For each step, you’ll find a high-level description, essential details about related elements, practical examples, and key considerations.
1. Participants
Start by identifying who will be involved in approvals and workflow actions. You’ll typically work with:
- Individual users, who are specific named approvers.
- Roles, which represent job functions like Project Manager or Finance Director.
- Approval groups, which are collections of users or roles set up for collective approvals.
Example: Assign all requests for Project ABC to John Doe, allow any Project Manager to approve budget changes, or use the Project Finance Review Group for major project costs.
It’s important to keep participant data accurate and up to date by reviewing participant lists to ensure segregation of duties.
2. List Builder
Next, decide how the workflow should select and assign tasks to participants. Options often include:
- Predefined list builders using logic such as the Supervisory or Position hierarchy.
- Custom list builders tailored to your organizational structure or approval requirements.
Example: Use supervisory routing to send requests to a user’s manager, or create a custom list to send high-value contracts to legal review.
Make sure your chosen list builder type fits current business needs and revisit after organizational changes.
3. Approval Rules
Define the logic and conditions that trigger the approval workflow and shape how it routes requests. Consider:
- Rule conditions, which specify when the workflow starts (example, by amount, business unit, or project type).
- Rule actions, which dictate the next step if the condition is met.
- Rulesets, which group related rules for evaluation.
Example: If a project cost adjustment exceeds $10,000, start an approval and send it to the Finance Director.
Review, update, and test rules regularly to make sure they align with current business and compliance needs.
4. Workflow Steps/Stages
Chart the sequence of approvals by laying out each stage of the process. Steps might involve:
- Sequential steps for approvals in a set order.

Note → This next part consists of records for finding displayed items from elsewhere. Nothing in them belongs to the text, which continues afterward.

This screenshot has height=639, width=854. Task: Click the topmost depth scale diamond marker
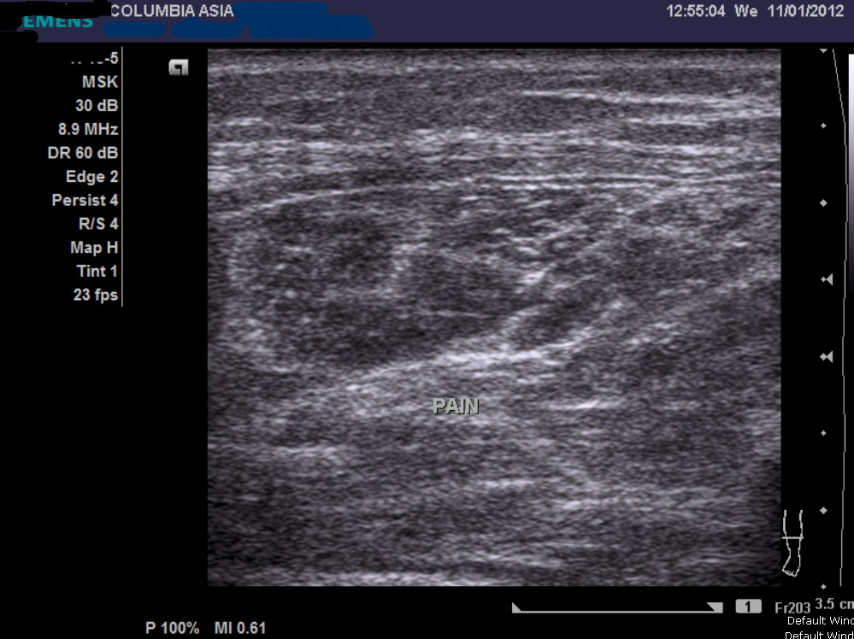(x=823, y=126)
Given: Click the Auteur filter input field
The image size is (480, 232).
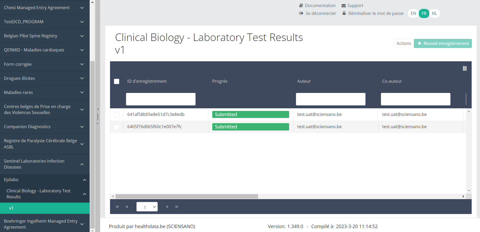Looking at the screenshot, I should coord(330,99).
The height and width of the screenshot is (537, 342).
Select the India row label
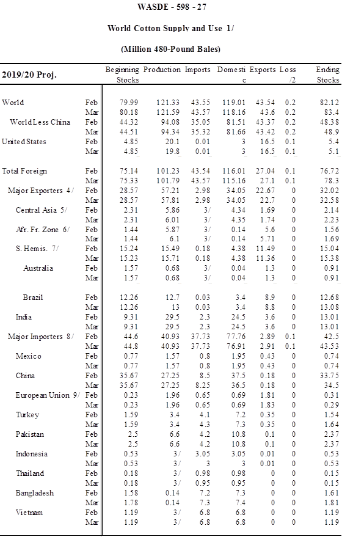pyautogui.click(x=24, y=317)
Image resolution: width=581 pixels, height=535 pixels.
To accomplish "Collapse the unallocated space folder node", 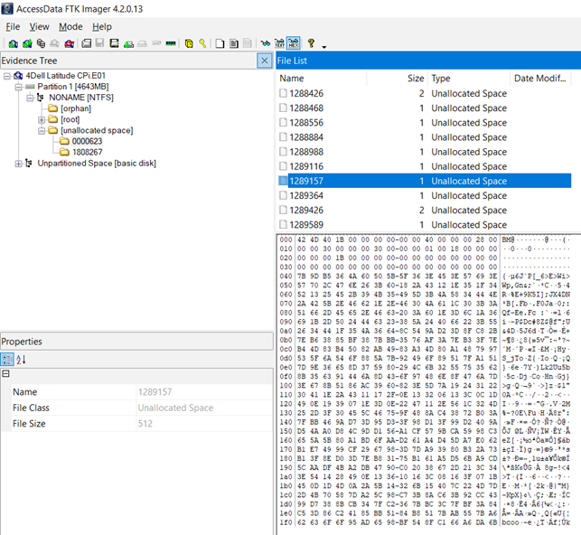I will (42, 130).
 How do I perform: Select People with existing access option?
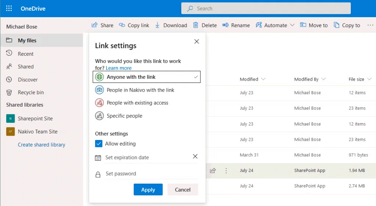coord(137,103)
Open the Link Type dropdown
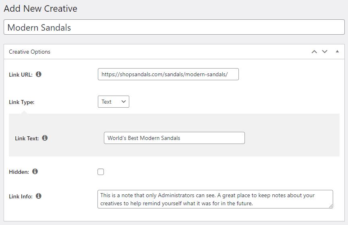The image size is (348, 225). [114, 102]
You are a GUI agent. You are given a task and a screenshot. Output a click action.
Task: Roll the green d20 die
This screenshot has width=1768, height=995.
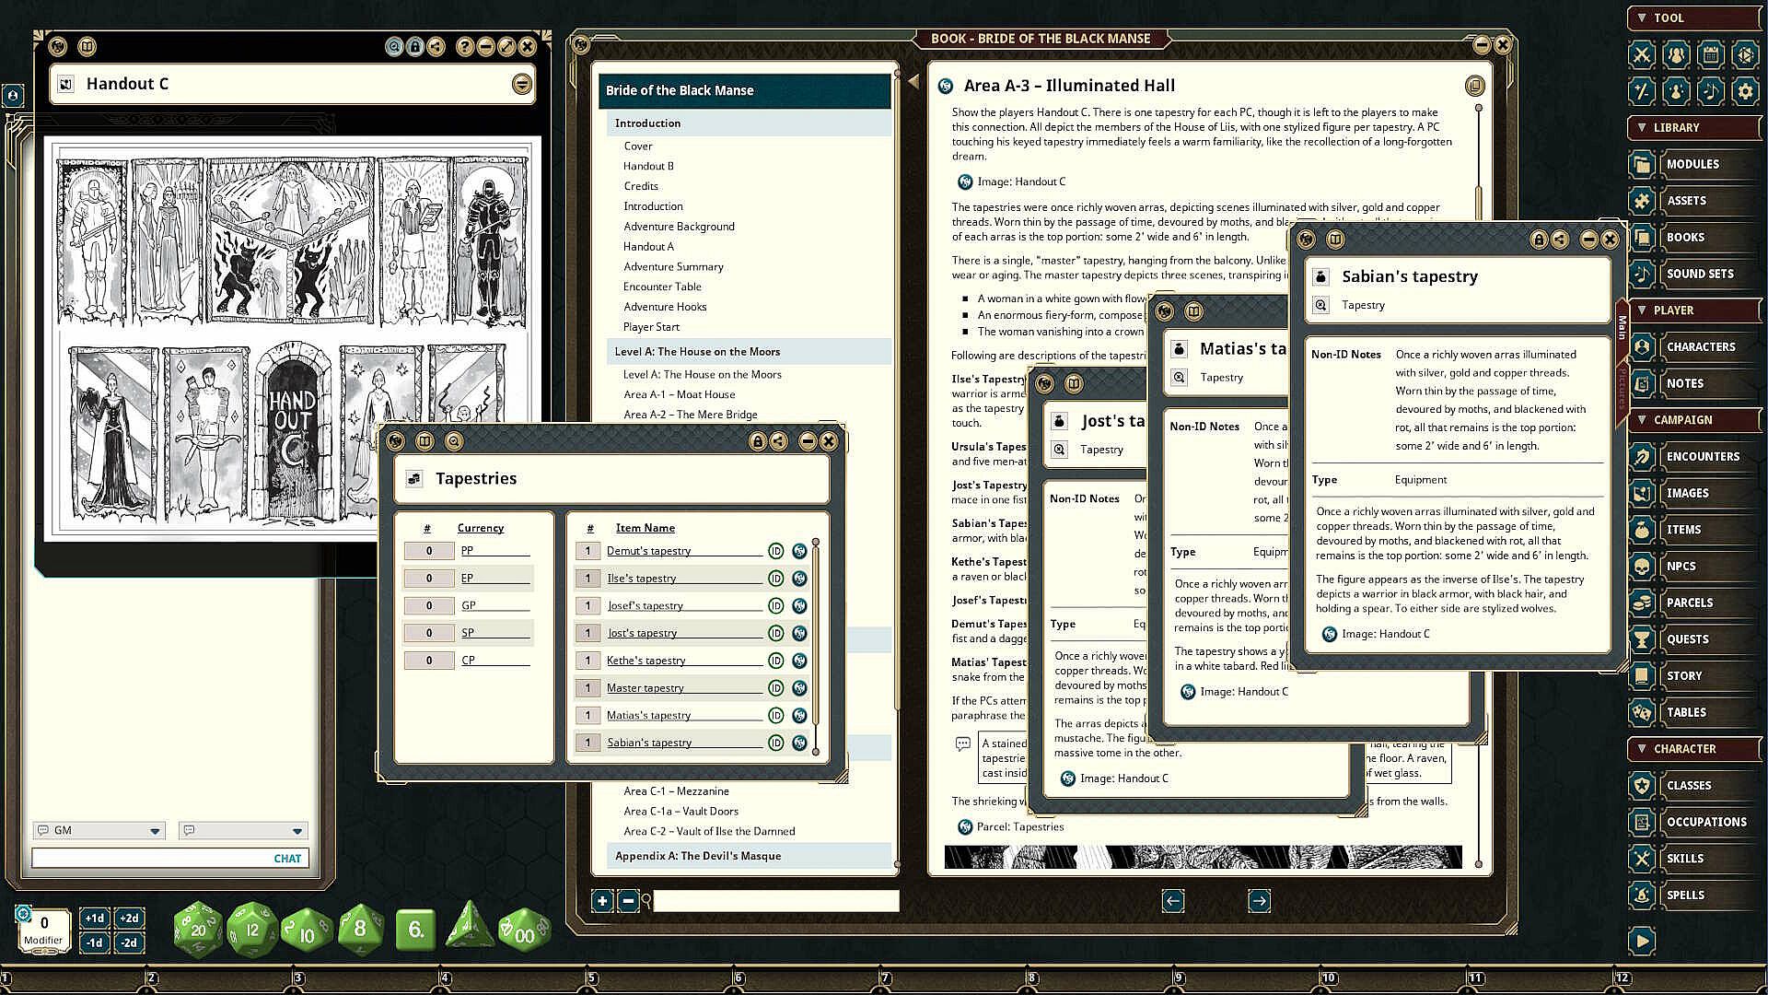click(198, 929)

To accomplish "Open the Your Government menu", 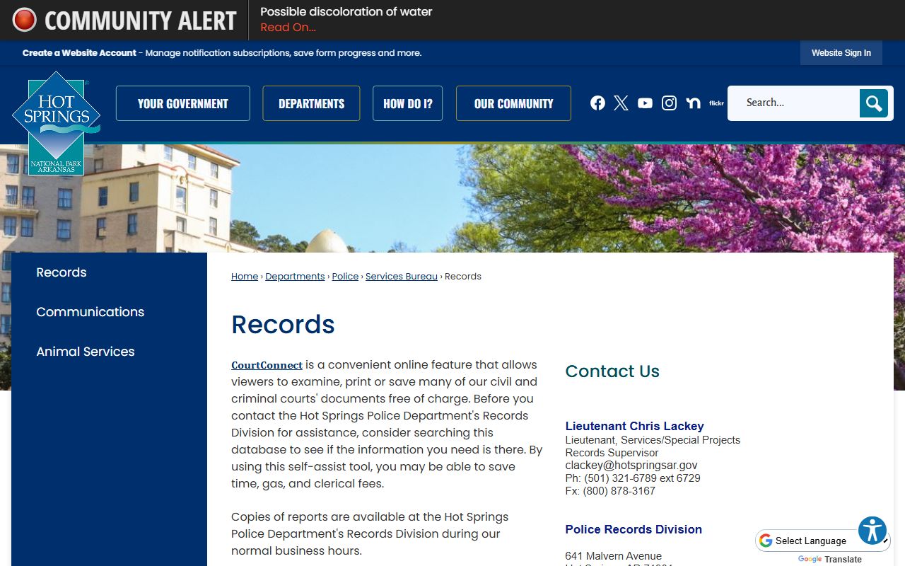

- Parallel steps for simultaneous review by multiple parties.
- Conditional steps that are included or skipped based on business requirements.
Example: Route approvals from Project Manager to Finance Director in sequence, or have both Compliance and Cost Controller review in parallel; skip Finance Director if the amount is under $1,000.
Ensure your workflow structure mirrors business realities, and test multiple scenarios for reliability.
5. Routing Logic
Think about how approval tasks move between workflow steps. Routing can be handled with:
- Serial routing, where tasks progress one-by-one.
- Parallel routing, for simultaneous review.
- Conditional routing, where data or criteria determine the approval path.
- Fallback routing, to handle exceptions or failures along the route.
Example: From Project Manager to Finance (serial), to Legal and Compliance at the same time (parallel), or to EMEA Approvals Group if the transaction is from EMEA (conditional).
Keep routing clear and flexible, and remember to validate periodically as requirements evolve.
6. Notification Mechanism
Set up how you’ll keep participants informed and responsive during the workflow. Notifications might be:
- Email notifications sent to users’ inboxes.
- In-application notifications that appear in the Fusion Applications interface.
- Reminders, triggered for pending or overdue actions.
- Escalation alerts for time-sensitive or delayed approvals.
Example: Email a new approval assignment; generate reminders if an action is overdue after two days; alert a supervisor if escalation occurs.
Double-check that notifications are reliably delivered and visible to users.
7. Escalation/Delegation
To avoid workflow delays, plan for alternatives when tasks are delayed or participants are unavailable. Consider elements like:
- Escalation rules to move tasks up the chain after a deadline.
- Delegation settings so users can temporarily assign their responsibilities to someone else.
- Backup approvers ready if an original assignee is absent.
Example: Escalate tasks to a department head after three days or allow a finance manager to delegate approvals while away.
Define these policies clearly and communicate them so everyone understands their options.
8. Approval Actions
Specify which actions participants can take at each approval stage, making sure the process flows and is auditable. Usual actions include:
- Approve to progress or complete the workflow.
- Reject to send back or stop the process.
- Request information to clarify details before action.
- Reassign to pass the task to another eligible user.
- Comments or Notes field for recording decisions.
Example: Approve a project for the next stage, reject a budget transfer and provide a reason, ask for more documentation, or reassign to another project manager.
Only enable needed actions at each step, and ensure full audit trails for compliance.